ACTIVITY:
Would you please output the records exactly as they appear below?

AVAILABLE DATA:

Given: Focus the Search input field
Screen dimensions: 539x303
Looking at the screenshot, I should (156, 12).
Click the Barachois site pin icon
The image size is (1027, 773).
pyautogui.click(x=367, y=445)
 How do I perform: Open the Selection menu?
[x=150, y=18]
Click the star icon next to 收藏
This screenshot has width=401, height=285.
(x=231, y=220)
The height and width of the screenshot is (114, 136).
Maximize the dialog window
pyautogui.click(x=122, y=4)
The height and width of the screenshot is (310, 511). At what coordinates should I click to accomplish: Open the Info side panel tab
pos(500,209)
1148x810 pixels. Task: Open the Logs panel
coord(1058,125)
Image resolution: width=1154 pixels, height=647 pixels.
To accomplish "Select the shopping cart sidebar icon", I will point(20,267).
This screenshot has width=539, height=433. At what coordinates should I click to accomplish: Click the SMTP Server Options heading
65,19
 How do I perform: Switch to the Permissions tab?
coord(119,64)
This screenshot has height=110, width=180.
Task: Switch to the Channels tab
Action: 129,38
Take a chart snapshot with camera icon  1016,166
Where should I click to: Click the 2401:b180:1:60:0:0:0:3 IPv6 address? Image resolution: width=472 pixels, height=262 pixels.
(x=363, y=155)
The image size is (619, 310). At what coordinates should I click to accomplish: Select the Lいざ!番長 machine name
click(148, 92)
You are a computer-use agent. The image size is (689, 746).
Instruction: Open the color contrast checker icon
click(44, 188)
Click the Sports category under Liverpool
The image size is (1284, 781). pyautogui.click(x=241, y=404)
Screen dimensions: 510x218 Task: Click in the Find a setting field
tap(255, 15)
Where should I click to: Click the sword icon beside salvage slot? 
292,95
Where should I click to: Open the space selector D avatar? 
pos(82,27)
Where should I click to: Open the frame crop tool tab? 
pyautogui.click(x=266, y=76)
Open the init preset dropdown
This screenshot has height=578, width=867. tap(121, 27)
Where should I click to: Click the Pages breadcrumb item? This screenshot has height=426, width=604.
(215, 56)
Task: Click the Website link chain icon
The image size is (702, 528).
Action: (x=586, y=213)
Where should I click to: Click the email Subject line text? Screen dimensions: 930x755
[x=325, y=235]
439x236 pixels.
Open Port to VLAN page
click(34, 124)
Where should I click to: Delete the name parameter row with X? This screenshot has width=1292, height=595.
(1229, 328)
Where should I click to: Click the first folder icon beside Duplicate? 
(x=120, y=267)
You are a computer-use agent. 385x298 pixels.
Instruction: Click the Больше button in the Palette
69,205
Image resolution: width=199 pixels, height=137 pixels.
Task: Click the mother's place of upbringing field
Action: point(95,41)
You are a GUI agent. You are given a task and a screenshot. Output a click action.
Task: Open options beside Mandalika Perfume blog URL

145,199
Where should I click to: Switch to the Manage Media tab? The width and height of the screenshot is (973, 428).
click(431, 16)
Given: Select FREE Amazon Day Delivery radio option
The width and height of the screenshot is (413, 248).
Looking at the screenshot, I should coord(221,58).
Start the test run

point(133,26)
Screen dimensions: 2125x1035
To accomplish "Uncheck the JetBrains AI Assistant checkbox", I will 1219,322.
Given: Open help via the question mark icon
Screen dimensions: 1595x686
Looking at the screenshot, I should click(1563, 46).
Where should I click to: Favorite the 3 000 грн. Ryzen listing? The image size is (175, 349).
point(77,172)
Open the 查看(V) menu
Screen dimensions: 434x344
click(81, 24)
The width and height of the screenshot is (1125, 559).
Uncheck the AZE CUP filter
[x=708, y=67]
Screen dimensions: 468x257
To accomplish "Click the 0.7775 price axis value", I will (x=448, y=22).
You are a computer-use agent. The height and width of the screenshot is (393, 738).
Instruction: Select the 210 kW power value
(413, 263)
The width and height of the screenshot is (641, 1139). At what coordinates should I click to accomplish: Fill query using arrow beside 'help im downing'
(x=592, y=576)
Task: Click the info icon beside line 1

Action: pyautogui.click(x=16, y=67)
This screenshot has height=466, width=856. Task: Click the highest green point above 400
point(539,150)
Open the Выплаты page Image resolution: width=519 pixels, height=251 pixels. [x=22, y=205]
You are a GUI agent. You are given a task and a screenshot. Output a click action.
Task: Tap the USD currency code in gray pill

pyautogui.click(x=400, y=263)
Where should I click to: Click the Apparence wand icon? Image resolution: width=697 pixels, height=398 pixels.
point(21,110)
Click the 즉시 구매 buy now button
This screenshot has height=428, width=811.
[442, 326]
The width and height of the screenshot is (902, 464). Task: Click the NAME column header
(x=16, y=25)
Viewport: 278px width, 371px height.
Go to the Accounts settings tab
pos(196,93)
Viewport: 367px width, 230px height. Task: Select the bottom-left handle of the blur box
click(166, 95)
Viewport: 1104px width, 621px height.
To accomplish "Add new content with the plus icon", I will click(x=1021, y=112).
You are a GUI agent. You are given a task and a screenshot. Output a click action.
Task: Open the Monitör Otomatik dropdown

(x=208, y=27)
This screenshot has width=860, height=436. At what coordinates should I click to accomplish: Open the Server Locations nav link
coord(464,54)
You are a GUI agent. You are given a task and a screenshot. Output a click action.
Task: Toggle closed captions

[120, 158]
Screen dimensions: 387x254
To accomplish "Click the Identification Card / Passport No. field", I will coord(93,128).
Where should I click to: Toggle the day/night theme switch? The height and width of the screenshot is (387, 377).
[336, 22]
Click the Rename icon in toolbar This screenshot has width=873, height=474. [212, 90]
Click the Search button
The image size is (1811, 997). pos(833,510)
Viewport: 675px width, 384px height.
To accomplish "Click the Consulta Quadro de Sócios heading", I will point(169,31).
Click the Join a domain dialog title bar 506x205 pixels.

RESPONSE AREA:
Given: Focus the Search input field
Screen dimensions: 539x303
Looking at the screenshot, I should (156, 12).
Click the Barachois site pin icon
The image size is (1027, 773).
pyautogui.click(x=367, y=445)
 How do I perform: Open the Selection menu?
[x=150, y=18]
Click the star icon next to 收藏
This screenshot has width=401, height=285.
(x=231, y=220)
The height and width of the screenshot is (114, 136).
Maximize the dialog window
pyautogui.click(x=122, y=4)
The height and width of the screenshot is (310, 511). At what coordinates should I click to accomplish: Open the Info side panel tab
pos(500,209)
1148x810 pixels. Task: Open the Logs panel
coord(1058,125)
Image resolution: width=1154 pixels, height=647 pixels.
To accomplish "Select the shopping cart sidebar icon", I will point(20,267).
This screenshot has width=539, height=433. At what coordinates should I click to accomplish: Click the SMTP Server Options heading
65,19
 How do I perform: Switch to the Permissions tab?
coord(119,64)
This screenshot has height=110, width=180.
Task: Switch to the Channels tab
Action: 129,38
Take a chart snapshot with camera icon  1016,166
Where should I click to: Click the 2401:b180:1:60:0:0:0:3 IPv6 address? Image resolution: width=472 pixels, height=262 pixels.
(x=363, y=155)
The image size is (619, 310). At what coordinates should I click to accomplish: Select the Lいざ!番長 machine name
click(148, 92)
You are a computer-use agent. The image size is (689, 746).
Instruction: Open the color contrast checker icon
click(44, 188)
Click the Sports category under Liverpool
The image size is (1284, 781). pyautogui.click(x=241, y=404)
Screen dimensions: 510x218 Task: Click in the Find a setting field
tap(255, 15)
Where should I click to: Click the sword icon beside salvage slot? 
292,95
Where should I click to: Open the space selector D avatar? 
pos(82,27)
Where should I click to: Open the frame crop tool tab? 
pyautogui.click(x=266, y=76)
Open the init preset dropdown
This screenshot has height=578, width=867. tap(121, 27)
Where should I click to: Click the Pages breadcrumb item? This screenshot has height=426, width=604.
(215, 56)
Task: Click the Website link chain icon
The image size is (702, 528).
Action: (x=586, y=213)
Where should I click to: Click the email Subject line text? Screen dimensions: 930x755
[x=325, y=235]
439x236 pixels.
Open Port to VLAN page
click(34, 124)
Where should I click to: Delete the name parameter row with X? This screenshot has width=1292, height=595.
(1229, 328)
Where should I click to: Click the first folder icon beside Duplicate? 
(x=120, y=267)
You are a computer-use agent. 385x298 pixels.
Instruction: Click the Больше button in the Palette
69,205
Image resolution: width=199 pixels, height=137 pixels.
Task: Click the mother's place of upbringing field
Action: point(95,41)
You are a GUI agent. You are given a task and a screenshot. Output a click action.
Task: Open options beside Mandalika Perfume blog URL

145,199
Where should I click to: Switch to the Manage Media tab? The width and height of the screenshot is (973, 428).
click(431, 16)
Given: Select FREE Amazon Day Delivery radio option
The width and height of the screenshot is (413, 248).
Looking at the screenshot, I should coord(221,58).
Start the test run

point(133,26)
Screen dimensions: 2125x1035
To accomplish "Uncheck the JetBrains AI Assistant checkbox", I will 1219,322.
Given: Open help via the question mark icon
Screen dimensions: 1595x686
Looking at the screenshot, I should click(1563, 46).
Where should I click to: Favorite the 3 000 грн. Ryzen listing? The image size is (175, 349).
point(77,172)
Open the 查看(V) menu
Screen dimensions: 434x344
click(81, 24)
The width and height of the screenshot is (1125, 559).
Uncheck the AZE CUP filter
[x=708, y=67]
Screen dimensions: 468x257
To accomplish "Click the 0.7775 price axis value", I will (x=448, y=22).
You are a computer-use agent. The height and width of the screenshot is (393, 738).
Instruction: Select the 210 kW power value
(413, 263)
The width and height of the screenshot is (641, 1139). At what coordinates should I click to accomplish: Fill query using arrow beside 'help im downing'
(x=592, y=576)
Task: Click the info icon beside line 1

Action: pyautogui.click(x=16, y=67)
This screenshot has height=466, width=856. Task: Click the highest green point above 400
point(539,150)
Open the Выплаты page Image resolution: width=519 pixels, height=251 pixels. [x=22, y=205]
You are a GUI agent. You are given a task and a screenshot. Output a click action.
Task: Tap the USD currency code in gray pill

pyautogui.click(x=400, y=263)
Where should I click to: Click the Apparence wand icon? Image resolution: width=697 pixels, height=398 pixels.
point(21,110)
Click the 즉시 구매 buy now button
This screenshot has height=428, width=811.
[442, 326]
The width and height of the screenshot is (902, 464). Task: Click the NAME column header
(x=16, y=25)
Viewport: 278px width, 371px height.
Go to the Accounts settings tab
pos(196,93)
Viewport: 367px width, 230px height. Task: Select the bottom-left handle of the blur box
click(166, 95)
Viewport: 1104px width, 621px height.
To accomplish "Add new content with the plus icon", I will click(x=1021, y=112).
You are a GUI agent. You are given a task and a screenshot. Output a click action.
Task: Open the Monitör Otomatik dropdown

(x=208, y=27)
This screenshot has width=860, height=436. At what coordinates should I click to accomplish: Open the Server Locations nav link
coord(464,54)
You are a GUI agent. You are given a task and a screenshot. Output a click action.
Task: Toggle closed captions

[120, 158]
Screen dimensions: 387x254
To accomplish "Click the Identification Card / Passport No. field", I will coord(93,128).
Where should I click to: Toggle the day/night theme switch? The height and width of the screenshot is (387, 377).
[336, 22]
Click the Rename icon in toolbar This screenshot has width=873, height=474. [212, 90]
Click the Search button
The image size is (1811, 997). pos(833,510)
Viewport: 675px width, 384px height.
To accomplish "Click the Consulta Quadro de Sócios heading", I will point(169,31).
Click the Join a domain dialog title bar 506x205 pixels.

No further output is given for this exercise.